• _SELEZIONE_:
▬▬▬▬▬▬▬▬▬▬

LA MISSIONE TRA GLI IMMIGRATI

L’AD GENTES IN CASA NOSTRA

 

Un convegno nazionale organizzato dalla CEI ha dato nuova risonanza alle tante problematiche

connesse all’annuncio del Vangelo in una società multietnica e multireligiosa. Alcune linee pastorali da seguire.

 

Senza dubbio l’evento migratorio ha accelerato la storia provocando un confronto culturale e religioso al quale non si era preparati. In questo contesto – come spesso ha ribadito il papa – è inaccettabile scatenare guerre di religione e invocare Dio per provocare divisioni tra i popoli e all’interno della stessa società.

▬▬▬▬▬▬▬▬▬▬

• _DATI DI PARTENZA_:
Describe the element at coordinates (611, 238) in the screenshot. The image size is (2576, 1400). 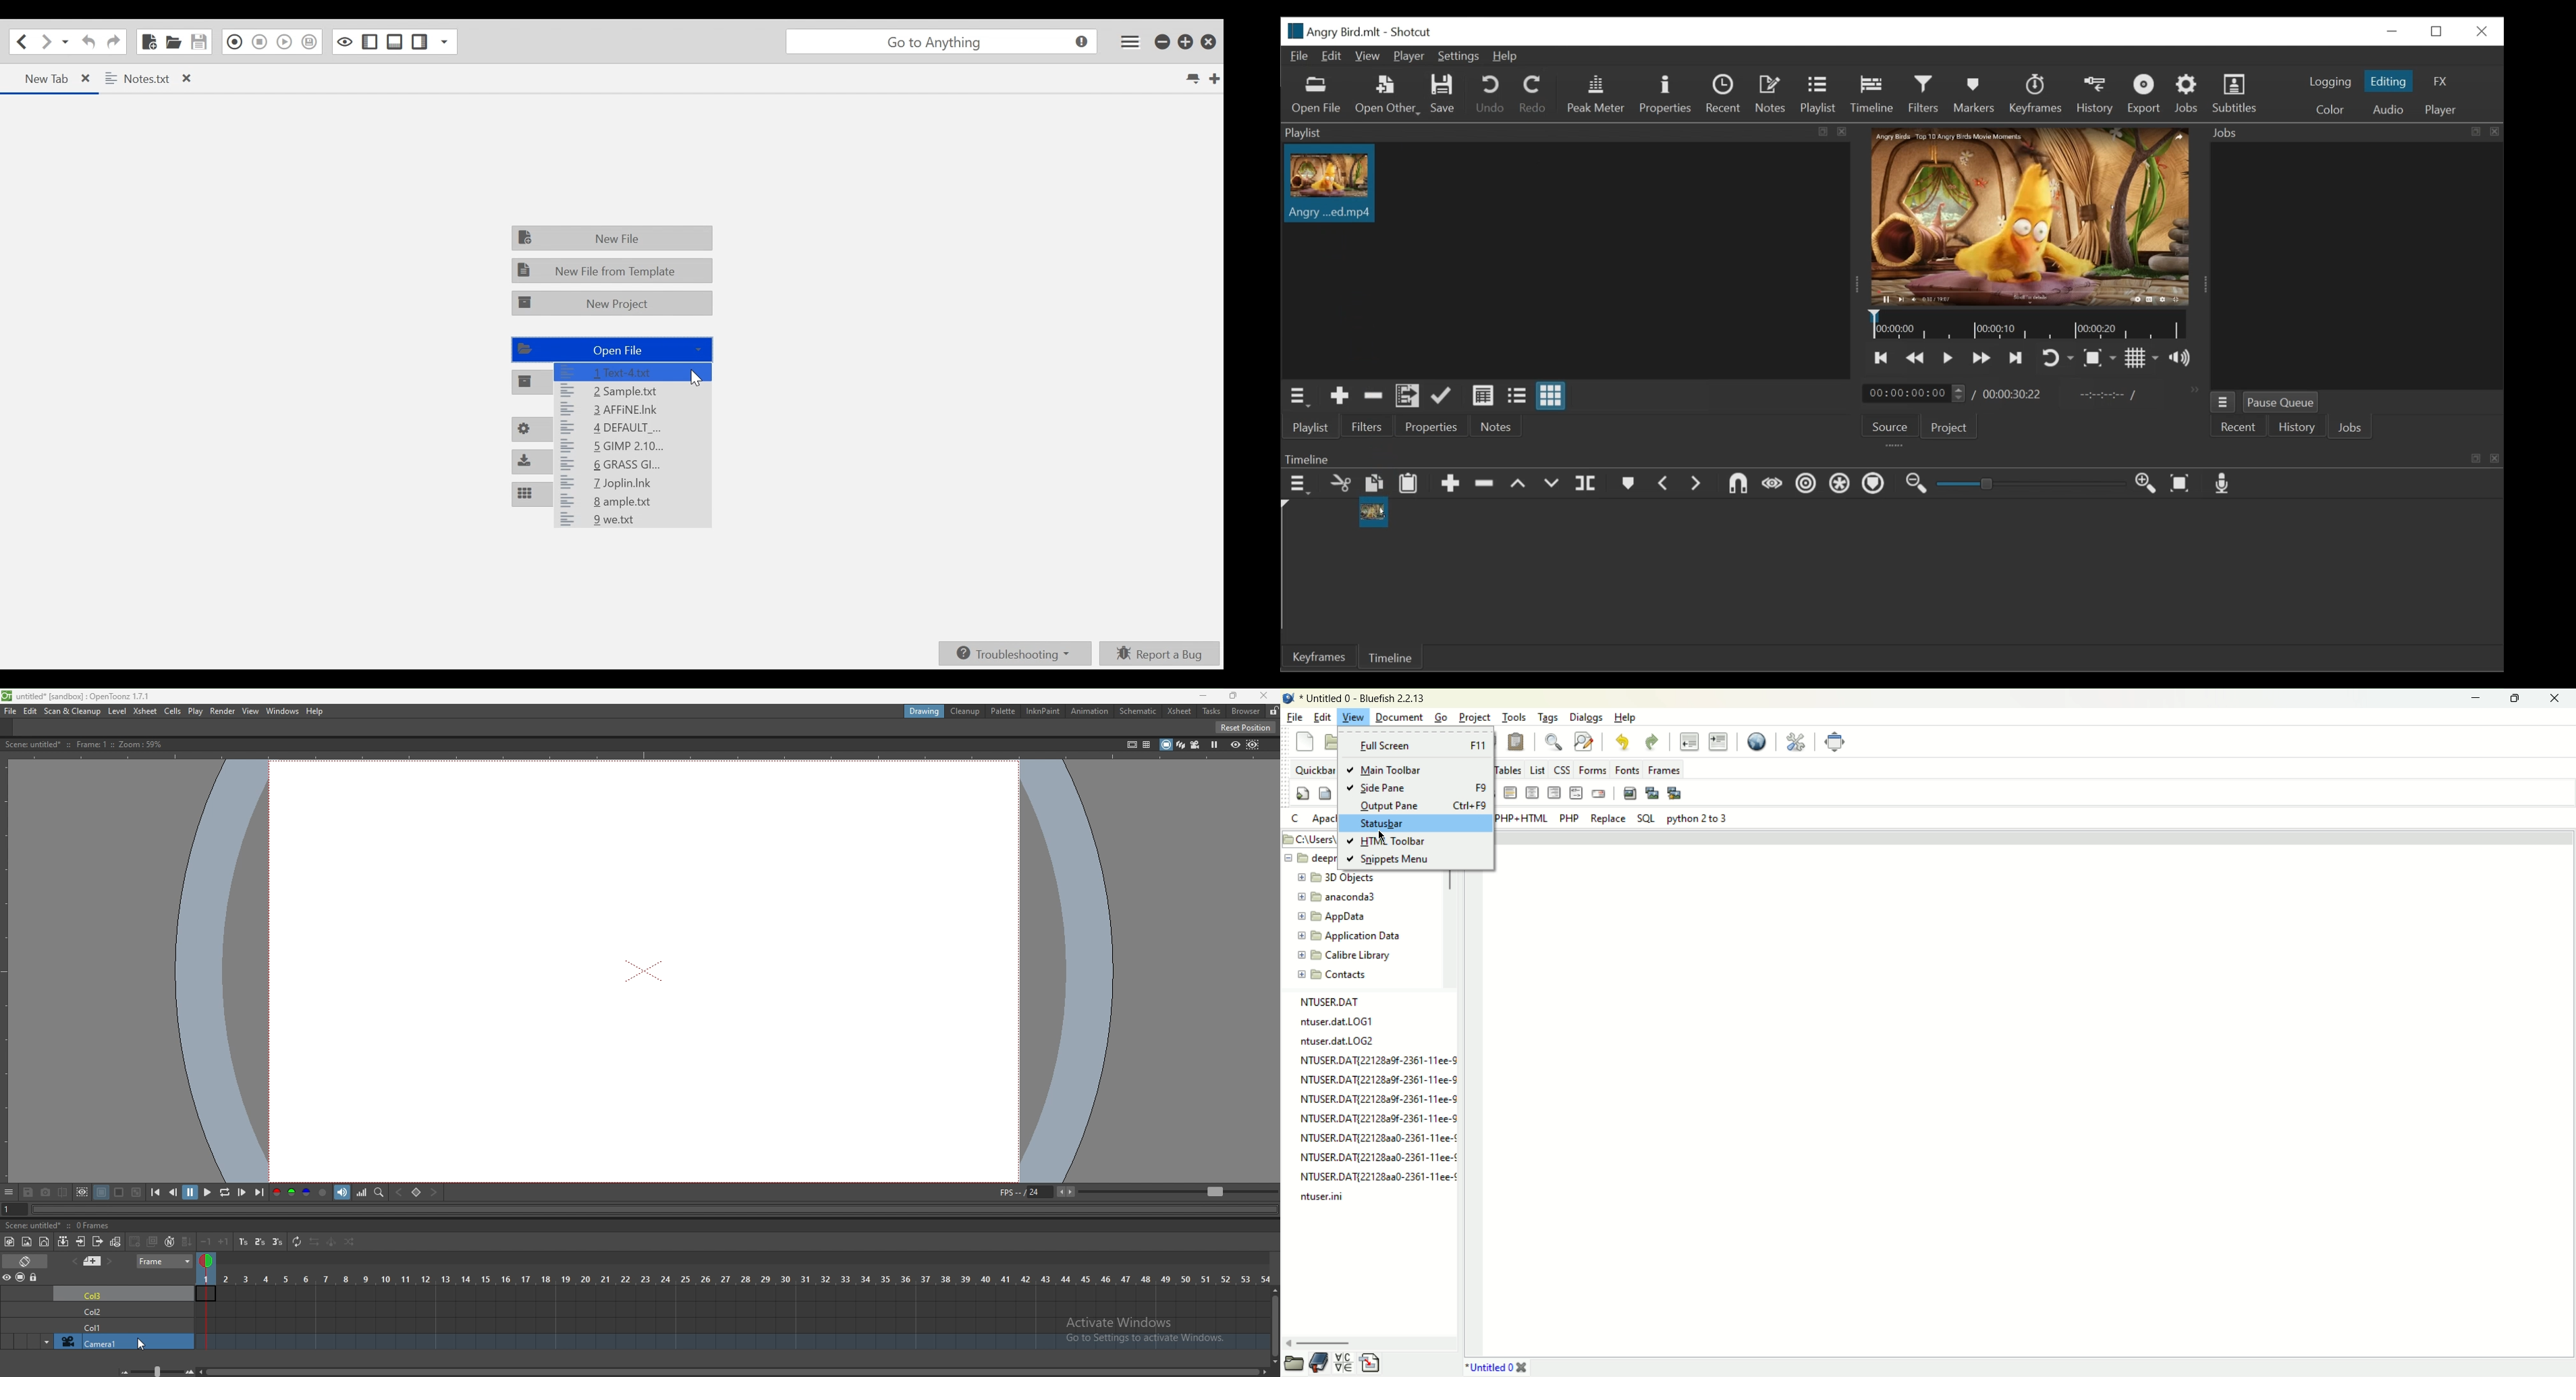
I see `New File` at that location.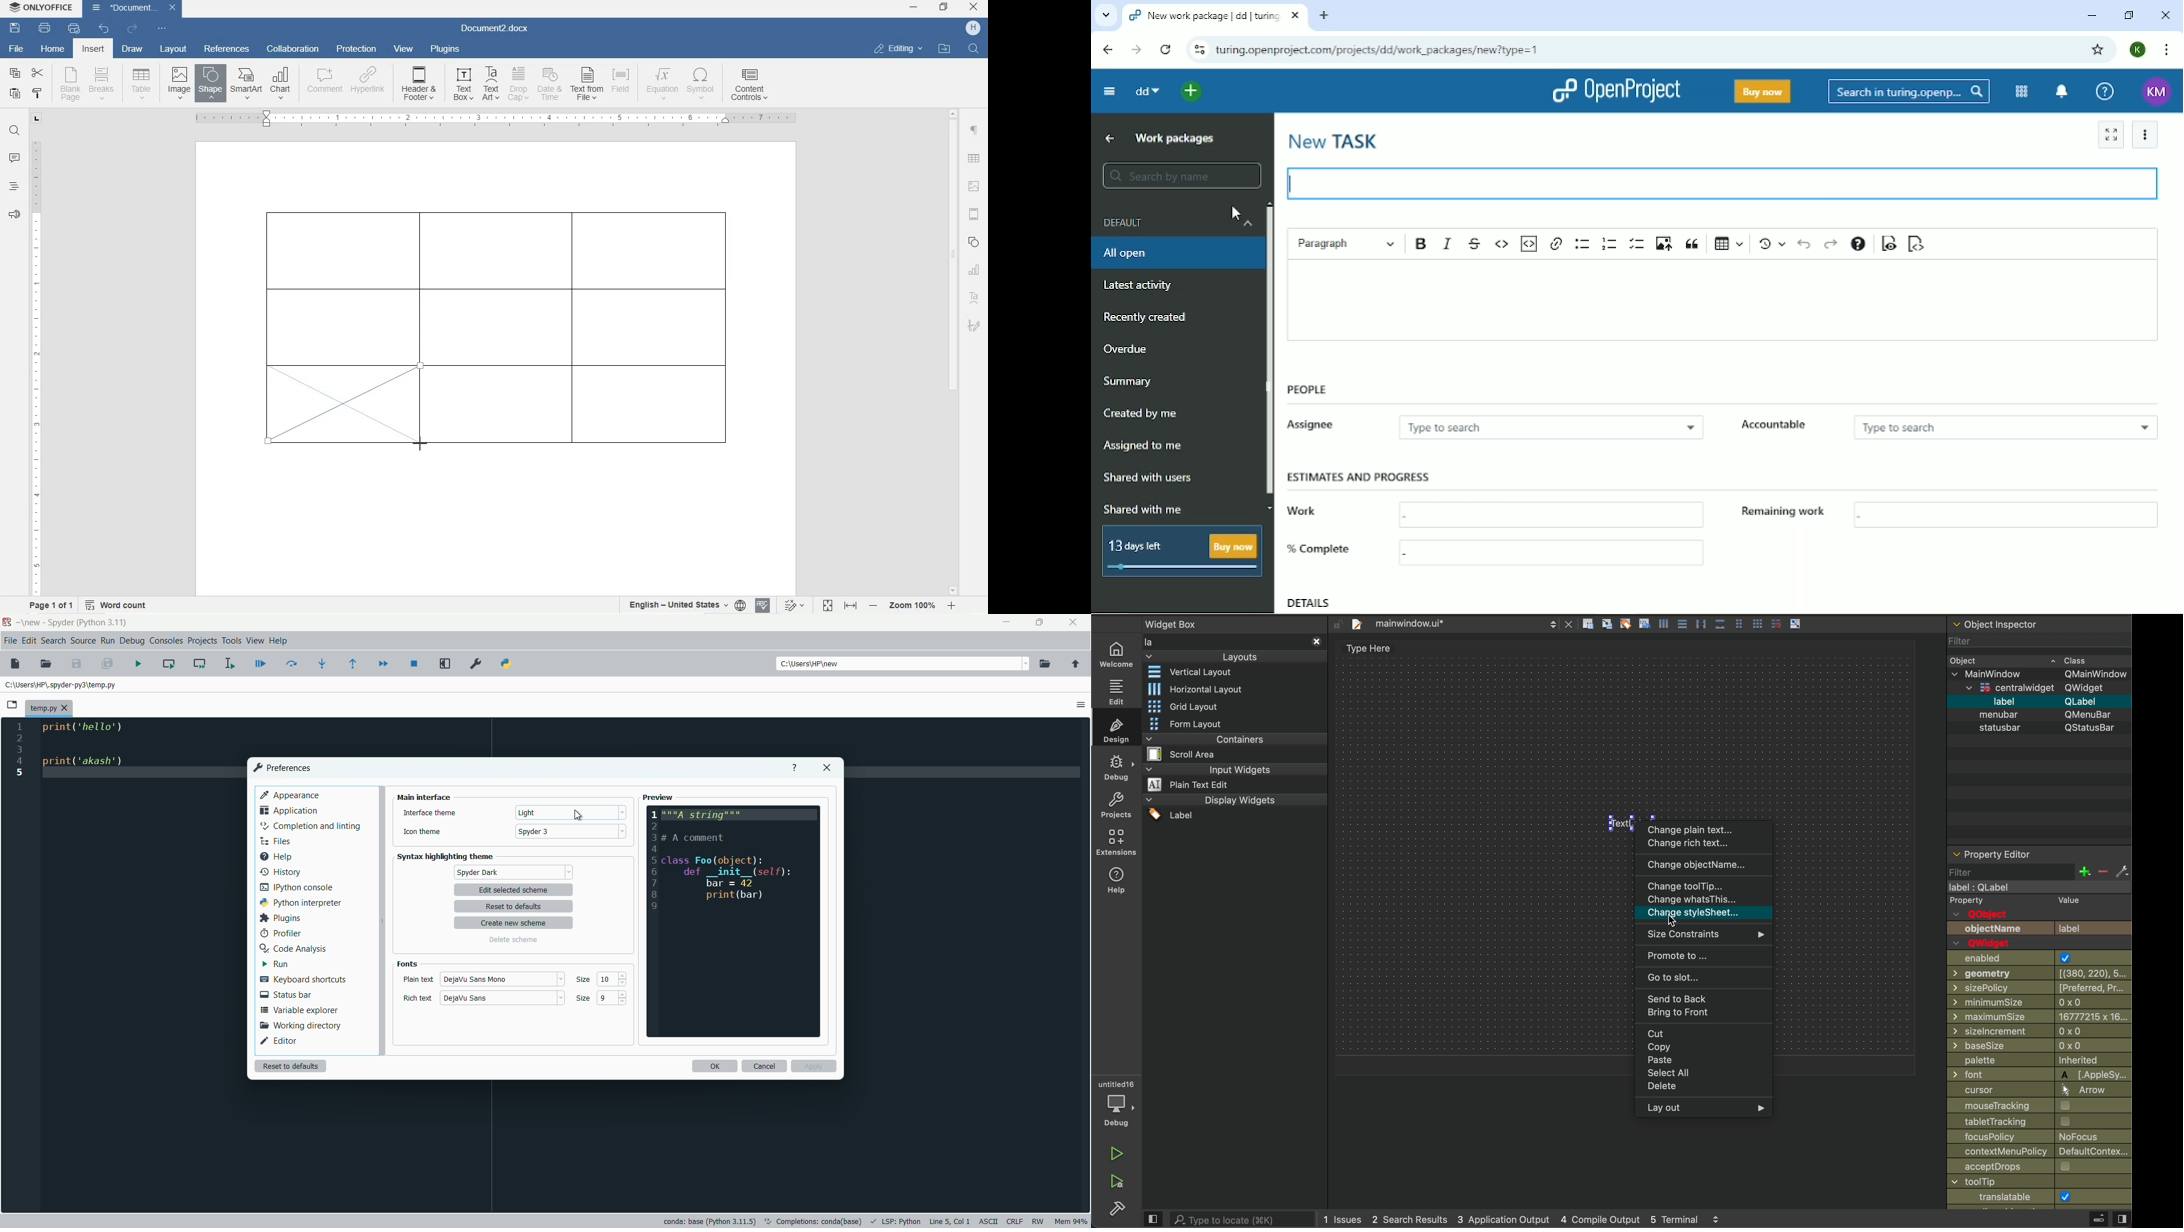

▬▬▬▬▬▬▬▬▬▬

• _DA FARE_:
1. Modifica il brano sulla missione tra gli immigrati da "Un convegno nazionale" a "della stessa società.", scrivendo "congresso" al posto di "convegno".
2. Prosegui il brano sulla missione tra gli immigrati a partire dalla sua ultima frase.

• _ESERCIZI RISOLTI_:
1.
Un congresso nazionale organizzato dalla CEI ha dato nuova risonanza alle tante problematiche

connesse all’annuncio del Vangelo in una società multietnica e multireligiosa. Alcune linee pastorali da seguire.

 

Senza dubbio l’evento migratorio ha accelerato la storia provocando un confronto culturale e religioso al quale non si era preparati. In questo contesto – come spesso ha ribadito il papa – è inaccettabile scatenare guerre di religione e invocare Dio per provocare divisioni tra i popoli e all’interno della stessa società.

2.
MIGRAZIONE COME VIA

DI EVANGELIZZAZIONE

 

Anche l’Italia, centro del cattolicesimo, e l’Europa, continente segnato dall’eredità del cristianesimo, sono diventate irrevocabilmente realtà multireligiose. Risulta così che nel nostro paese il 50% degli immigrati è costituito da cristiani (ogni 10 presenze 5,5 sono cattolici, 3 ortodossi, 1,5 protestanti); al secondo posto vengono i musulmani con il 35,4% e al terzo le religioni orientali con il 6,4%. Per questo motivo, negli ultimi anni, i Dossier statistici Immigrazione della Caritas italiana hanno dato sempre più attenzione al capitolo dell’appartenenza religiosa degli stranieri in Italia (cf. Testimoni 5/2002 e 2/2003), con l’intento di far percepire il fenomeno come una opportunità piuttosto che come una minaccia.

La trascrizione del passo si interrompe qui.